A menudo he intentado imaginarme el rostro de la mujer que entró en la clase de Beatrice. Tiene un nombre y una historia. Tal vez está convencida de que así hace el bien a los jóvenes con quienes se encuentra. La ideología es siempre algo irracional, pero que los hombres y mujeres que encontramos hacen que sea algo vivo, y podemos enseñarles con nuestra existencia que hay una esperanza más verdadera por la cual entregarnos con la cabeza alta, sin violencias ni subterfugios.

También el muchacho de la cárcel de menores es una persona, con un nombre y un drama a sus espaldas. Es un joven que busca algo verdadero por lo que vivir, exactamente como sus coetáneos que van al instituto. Necesita encontrar a alguien que le diga que su vida vale, que hay un Dios que se preocupa por él y por lo que hace, que existe lo verdadero y lo falso, el bien y el mal, que también su vida tiene un sentido y puede ser hermosa.

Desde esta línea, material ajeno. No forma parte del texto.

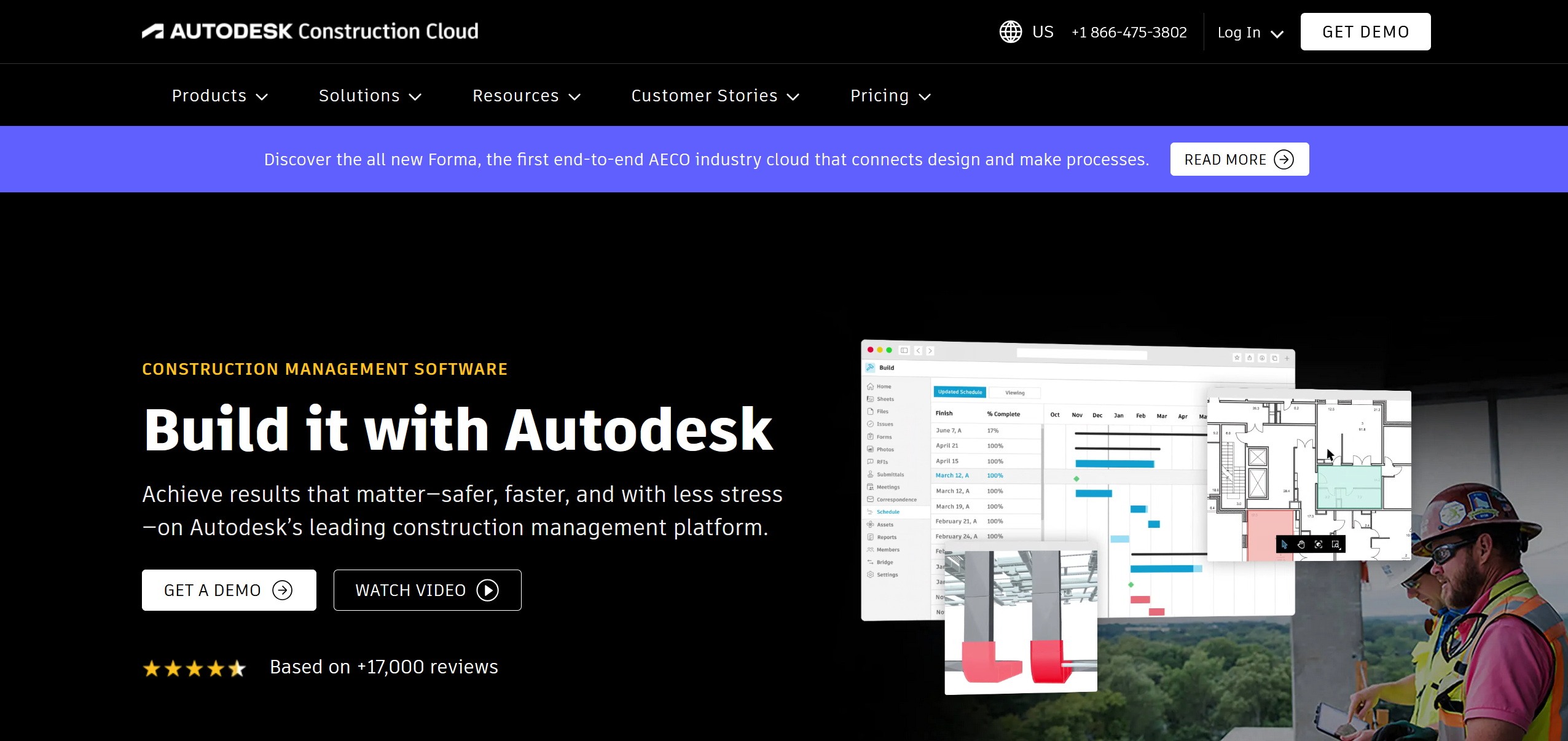The height and width of the screenshot is (741, 1568).
Task: Expand the Pricing menu chevron
Action: pyautogui.click(x=925, y=96)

Llamándonos a esta tarea, Dios nos pide hoy la disponibilidad a la persecución: moral, mediática, legal y también física. Cristo, cuando envió a sus discípulos, previó las persecuciones. Los tiempos que vivimos vuelven a situar en primer plano estas palabras suyas, haciendo que las sintamos de nuevo como una posibilidad que nos concierne. El "sí" que le decimos en el sacerdocio y por la misión conlleva esta conciencia.

Pero Cristo nos ha prometido también la consolación de muchos corazones que se convertirán, de muchas familias que abrirán las puertas de sus casas para acogernos. Nos ha prometido que por doquier encontraremos padres y madres, hermanos y hermanas, campos con cuyos frutos nos alimentaremos, casas en las que descansaremos. Y sobre todo nos ha dado la dulzura de una amistad que se funda en la fe en Él y que es más fuerte que toda oscura posibilidad de rechazo.